> [Teks Sumber]:
------------------------------------------------
Senin, 19 Juni 2023

Social Reproduction Feminisms

Diskusi Part III The SAGE Handbook of Marxism kali membahas tulisan Tithi Bhattacharya (Professor Kajian Asia Selatan), Sara R. Farris (Dosen Sosilogi), dan Sue Ferguson (Associate Professor Emerita, Digital Media and Journalism) berjudul "Social Reproduction Feminisms". Diskusi ini dipantik oleh Lina (@hiu_nangis).

Dari bacaan Lina, "reproduksi sosial mengacu para proses-proses yang memastikan kelangsungan struktur sosial dari waktu ke waktu." Selain itu juga menjaga reproduksi biologis untuk suatu populasi. Pandemi Covid-19 menunjukkan bagaimana kerja-kerja domestik berperan penting dalam berjalannya reproduksi sosial.

Kita bisa melihat praktik reproduksi sosial dalam peran-peran rumah tangga dan pekerjaan domestik yang menyediakan pasokan tenaga kerja. Perempuan kelas pekerja menanggung beban ini. Mariarosa Dalla Costa, Silvia Federici, Brigitte Galtier, dan Selma James pada 1972 telah menyuarakan kampanye tuntutan upah bagi PRT (WfH), feminis WfH melihat eksploitasi perempuan kelas pekerja sebagai penindasan gender untuk menghasilkan tenaga kerja.

Sementara, penelitian-penelitian sebelumnya telah menjelaskan bagaimana opresi terhadap perempuan di ranah domestik ini terjadi. Mary Inman tentang "In Woman's Defense" juga melawan terkait penindasan kelas pekerja. Dia menolak PRT sebagai bentuk konsumsi alih-alih kerja produktif.

Selain itu, gagasan Benston terkait jenis pekerjaan yang tak digaji, atau perdebatan apakah pekerjaan rumah dapat menghasilkan nilai tukar/nilai guna. Ada pun debat Lise Vogel yang menemukan sudut pandang modal, reproduksi sosial tenaga kerja, secara bersamaan diperlukan dan dianggap sebagai penghalang akumulasi.
------------------------------------------------
> [Data Tersaji]:
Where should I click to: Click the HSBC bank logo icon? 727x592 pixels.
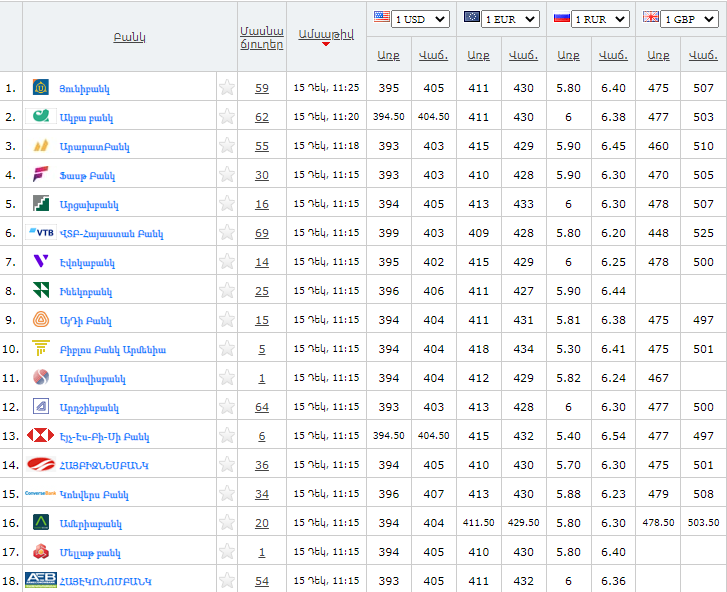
------------------------------------------------
> [Soal Latihan]: Tuliskan bagian teks tentang feminisme reproduksi sosial dari "Kita bisa melihat" sampai "alih-alih kerja produktif." tanpa mengubah satu kata pun.

> [Jawaban Tertulis]:
Kita bisa melihat praktik reproduksi sosial dalam peran-peran rumah tangga dan pekerjaan domestik yang menyediakan pasokan tenaga kerja. Perempuan kelas pekerja menanggung beban ini. Mariarosa Dalla Costa, Silvia Federici, Brigitte Galtier, dan Selma James pada 1972 telah menyuarakan kampanye tuntutan upah bagi PRT (WfH), feminis WfH melihat eksploitasi perempuan kelas pekerja sebagai penindasan gender untuk menghasilkan tenaga kerja.

Sementara, penelitian-penelitian sebelumnya telah menjelaskan bagaimana opresi terhadap perempuan di ranah domestik ini terjadi. Mary Inman tentang "In Woman's Defense" juga melawan terkait penindasan kelas pekerja. Dia menolak PRT sebagai bentuk konsumsi alih-alih kerja produktif.